> [WHAT YOU WILL DO]: All lines in the records below with the word "title" must be returned.

Stored data:

Content starts

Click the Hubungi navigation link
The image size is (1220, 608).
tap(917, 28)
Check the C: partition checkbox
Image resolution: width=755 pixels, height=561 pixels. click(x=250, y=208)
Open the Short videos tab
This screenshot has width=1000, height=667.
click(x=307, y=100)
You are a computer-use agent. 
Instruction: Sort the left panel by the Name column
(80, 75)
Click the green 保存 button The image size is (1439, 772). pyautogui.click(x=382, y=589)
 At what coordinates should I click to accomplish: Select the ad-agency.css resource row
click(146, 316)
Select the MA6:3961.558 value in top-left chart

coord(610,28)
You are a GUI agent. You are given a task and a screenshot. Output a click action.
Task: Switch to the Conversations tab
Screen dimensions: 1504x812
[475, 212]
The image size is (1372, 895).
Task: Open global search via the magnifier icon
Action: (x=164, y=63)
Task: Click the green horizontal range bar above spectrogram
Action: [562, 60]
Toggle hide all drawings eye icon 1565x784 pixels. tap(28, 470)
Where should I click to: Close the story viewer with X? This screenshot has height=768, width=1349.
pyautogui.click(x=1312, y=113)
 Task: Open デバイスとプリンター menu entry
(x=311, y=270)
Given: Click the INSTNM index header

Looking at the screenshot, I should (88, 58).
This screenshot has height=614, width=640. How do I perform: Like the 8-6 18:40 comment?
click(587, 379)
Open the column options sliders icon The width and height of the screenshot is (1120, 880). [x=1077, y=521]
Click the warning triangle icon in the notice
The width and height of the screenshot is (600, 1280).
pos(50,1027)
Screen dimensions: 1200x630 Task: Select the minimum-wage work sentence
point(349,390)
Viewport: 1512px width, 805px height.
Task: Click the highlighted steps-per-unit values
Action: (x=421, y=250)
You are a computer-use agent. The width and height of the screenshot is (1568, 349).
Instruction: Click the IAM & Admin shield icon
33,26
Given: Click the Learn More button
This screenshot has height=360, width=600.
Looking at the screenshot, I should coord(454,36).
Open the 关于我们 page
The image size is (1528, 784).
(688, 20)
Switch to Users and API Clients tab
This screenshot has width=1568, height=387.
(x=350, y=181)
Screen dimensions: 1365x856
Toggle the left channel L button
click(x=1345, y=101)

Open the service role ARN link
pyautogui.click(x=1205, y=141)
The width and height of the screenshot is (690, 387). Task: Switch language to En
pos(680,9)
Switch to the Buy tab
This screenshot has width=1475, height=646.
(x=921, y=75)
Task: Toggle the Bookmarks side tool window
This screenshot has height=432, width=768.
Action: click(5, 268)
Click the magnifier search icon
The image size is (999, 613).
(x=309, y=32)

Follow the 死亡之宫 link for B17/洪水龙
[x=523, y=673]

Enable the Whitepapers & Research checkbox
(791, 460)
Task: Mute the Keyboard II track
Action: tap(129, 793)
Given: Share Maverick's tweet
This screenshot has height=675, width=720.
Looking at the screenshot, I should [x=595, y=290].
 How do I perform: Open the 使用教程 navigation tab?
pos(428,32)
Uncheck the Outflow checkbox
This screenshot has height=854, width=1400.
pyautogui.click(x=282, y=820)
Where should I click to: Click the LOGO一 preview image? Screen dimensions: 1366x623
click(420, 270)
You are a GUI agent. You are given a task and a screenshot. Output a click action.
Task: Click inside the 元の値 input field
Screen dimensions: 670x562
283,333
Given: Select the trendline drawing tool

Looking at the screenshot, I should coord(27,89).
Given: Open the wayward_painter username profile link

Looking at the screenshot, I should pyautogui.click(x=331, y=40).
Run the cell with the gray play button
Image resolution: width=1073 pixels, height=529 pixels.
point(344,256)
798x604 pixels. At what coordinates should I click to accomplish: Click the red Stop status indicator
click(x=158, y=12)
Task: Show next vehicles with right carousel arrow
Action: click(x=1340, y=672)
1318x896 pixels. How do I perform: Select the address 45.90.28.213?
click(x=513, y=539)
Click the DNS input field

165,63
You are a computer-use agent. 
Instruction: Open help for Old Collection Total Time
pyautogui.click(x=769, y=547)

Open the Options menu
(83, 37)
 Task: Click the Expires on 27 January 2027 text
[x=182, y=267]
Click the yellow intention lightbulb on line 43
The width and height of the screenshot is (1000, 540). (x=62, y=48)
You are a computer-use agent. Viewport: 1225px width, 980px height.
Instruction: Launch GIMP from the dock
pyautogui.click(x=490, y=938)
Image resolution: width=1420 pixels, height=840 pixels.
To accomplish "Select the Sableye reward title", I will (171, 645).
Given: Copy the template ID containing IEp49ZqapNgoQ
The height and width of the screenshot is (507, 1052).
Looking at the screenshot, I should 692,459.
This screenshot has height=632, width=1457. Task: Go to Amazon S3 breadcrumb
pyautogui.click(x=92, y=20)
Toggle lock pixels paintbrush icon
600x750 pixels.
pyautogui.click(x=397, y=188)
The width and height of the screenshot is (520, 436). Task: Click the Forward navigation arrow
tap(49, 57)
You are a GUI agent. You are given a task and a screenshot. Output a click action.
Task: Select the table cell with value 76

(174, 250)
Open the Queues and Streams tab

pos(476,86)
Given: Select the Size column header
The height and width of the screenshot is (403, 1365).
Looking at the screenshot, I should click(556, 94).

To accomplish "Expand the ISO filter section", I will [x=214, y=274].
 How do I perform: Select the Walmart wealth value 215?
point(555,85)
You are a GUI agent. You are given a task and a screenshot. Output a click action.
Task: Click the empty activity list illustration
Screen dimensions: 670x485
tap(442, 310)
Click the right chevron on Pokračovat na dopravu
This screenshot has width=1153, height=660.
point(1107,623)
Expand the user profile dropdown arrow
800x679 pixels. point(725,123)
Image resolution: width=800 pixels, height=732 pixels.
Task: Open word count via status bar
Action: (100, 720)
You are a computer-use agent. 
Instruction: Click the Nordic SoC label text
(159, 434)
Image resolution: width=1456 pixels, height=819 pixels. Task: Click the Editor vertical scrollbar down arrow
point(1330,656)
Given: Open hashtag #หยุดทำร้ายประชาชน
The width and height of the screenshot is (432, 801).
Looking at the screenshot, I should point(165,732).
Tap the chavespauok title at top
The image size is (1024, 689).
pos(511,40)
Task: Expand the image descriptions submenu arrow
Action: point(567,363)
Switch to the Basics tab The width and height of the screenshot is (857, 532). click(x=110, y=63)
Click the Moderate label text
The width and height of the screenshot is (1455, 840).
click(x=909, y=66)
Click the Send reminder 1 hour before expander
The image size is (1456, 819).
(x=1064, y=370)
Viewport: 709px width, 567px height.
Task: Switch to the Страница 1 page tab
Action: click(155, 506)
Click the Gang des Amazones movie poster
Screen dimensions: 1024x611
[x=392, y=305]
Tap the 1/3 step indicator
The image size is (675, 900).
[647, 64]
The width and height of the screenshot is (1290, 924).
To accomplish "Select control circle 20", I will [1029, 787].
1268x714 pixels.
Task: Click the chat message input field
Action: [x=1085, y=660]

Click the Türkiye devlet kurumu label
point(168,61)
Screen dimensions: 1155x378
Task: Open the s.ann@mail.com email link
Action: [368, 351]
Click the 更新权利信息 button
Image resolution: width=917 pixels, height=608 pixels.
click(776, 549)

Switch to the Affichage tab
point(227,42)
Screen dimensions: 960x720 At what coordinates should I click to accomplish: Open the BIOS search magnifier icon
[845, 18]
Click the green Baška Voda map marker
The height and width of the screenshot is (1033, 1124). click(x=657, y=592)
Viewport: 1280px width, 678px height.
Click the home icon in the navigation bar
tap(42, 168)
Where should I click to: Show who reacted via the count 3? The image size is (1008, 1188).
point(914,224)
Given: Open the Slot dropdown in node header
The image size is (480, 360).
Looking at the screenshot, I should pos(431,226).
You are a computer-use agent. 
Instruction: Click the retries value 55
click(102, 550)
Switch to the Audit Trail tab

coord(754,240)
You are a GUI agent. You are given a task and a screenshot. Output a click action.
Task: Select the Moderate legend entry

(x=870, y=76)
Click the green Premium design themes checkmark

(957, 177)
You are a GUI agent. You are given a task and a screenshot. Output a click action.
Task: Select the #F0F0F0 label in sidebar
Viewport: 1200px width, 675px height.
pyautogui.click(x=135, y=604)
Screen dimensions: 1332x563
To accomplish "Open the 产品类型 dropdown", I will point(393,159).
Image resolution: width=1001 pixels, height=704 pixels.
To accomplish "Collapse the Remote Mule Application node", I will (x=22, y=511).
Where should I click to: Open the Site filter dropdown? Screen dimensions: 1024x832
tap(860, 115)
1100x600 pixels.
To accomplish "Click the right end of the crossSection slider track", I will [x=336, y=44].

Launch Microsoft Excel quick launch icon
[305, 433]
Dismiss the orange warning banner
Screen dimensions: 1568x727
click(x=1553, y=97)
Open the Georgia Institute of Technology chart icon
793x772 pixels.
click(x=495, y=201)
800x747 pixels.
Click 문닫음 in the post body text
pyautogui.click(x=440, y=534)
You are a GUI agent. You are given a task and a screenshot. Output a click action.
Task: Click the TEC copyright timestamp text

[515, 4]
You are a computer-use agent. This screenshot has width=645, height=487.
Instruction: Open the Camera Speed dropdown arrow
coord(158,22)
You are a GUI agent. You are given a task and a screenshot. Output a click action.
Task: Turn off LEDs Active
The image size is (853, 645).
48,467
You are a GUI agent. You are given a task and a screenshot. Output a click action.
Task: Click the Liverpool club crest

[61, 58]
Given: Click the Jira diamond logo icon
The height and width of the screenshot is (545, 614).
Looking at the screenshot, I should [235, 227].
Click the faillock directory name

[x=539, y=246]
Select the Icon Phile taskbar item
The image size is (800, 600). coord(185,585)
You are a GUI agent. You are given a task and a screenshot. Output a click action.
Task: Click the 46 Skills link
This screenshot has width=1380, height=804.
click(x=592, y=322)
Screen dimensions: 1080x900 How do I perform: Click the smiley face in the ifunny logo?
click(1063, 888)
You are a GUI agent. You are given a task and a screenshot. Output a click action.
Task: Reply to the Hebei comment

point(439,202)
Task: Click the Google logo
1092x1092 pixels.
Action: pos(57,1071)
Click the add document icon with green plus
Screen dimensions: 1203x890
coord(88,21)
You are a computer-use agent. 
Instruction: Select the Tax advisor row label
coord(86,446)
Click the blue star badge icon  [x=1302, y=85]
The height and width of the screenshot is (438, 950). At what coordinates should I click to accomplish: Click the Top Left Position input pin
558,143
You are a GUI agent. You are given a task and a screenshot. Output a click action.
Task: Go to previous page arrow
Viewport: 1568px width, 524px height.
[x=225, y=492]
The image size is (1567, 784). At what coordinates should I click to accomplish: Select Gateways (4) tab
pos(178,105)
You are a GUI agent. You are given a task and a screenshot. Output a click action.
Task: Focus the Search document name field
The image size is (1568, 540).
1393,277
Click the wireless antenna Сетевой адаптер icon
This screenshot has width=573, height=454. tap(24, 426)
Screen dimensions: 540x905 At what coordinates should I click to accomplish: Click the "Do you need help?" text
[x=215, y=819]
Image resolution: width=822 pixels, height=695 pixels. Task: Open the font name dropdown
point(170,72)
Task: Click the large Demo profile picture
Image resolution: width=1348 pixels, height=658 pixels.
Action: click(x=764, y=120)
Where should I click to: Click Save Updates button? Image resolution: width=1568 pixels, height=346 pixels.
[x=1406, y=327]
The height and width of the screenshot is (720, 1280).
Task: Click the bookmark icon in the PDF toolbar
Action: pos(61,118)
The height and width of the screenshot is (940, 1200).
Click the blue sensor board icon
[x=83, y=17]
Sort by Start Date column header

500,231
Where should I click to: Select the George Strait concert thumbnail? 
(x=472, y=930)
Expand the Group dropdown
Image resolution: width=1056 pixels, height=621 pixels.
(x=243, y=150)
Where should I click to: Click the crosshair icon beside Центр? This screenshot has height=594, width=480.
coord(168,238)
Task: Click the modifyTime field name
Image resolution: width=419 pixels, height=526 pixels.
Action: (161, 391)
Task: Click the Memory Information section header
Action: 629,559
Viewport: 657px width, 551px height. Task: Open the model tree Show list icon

Content ends

> [TASK RESULT]:
To accomplish "Select the Sableye reward title", I will (171, 645).
Tap the chavespauok title at top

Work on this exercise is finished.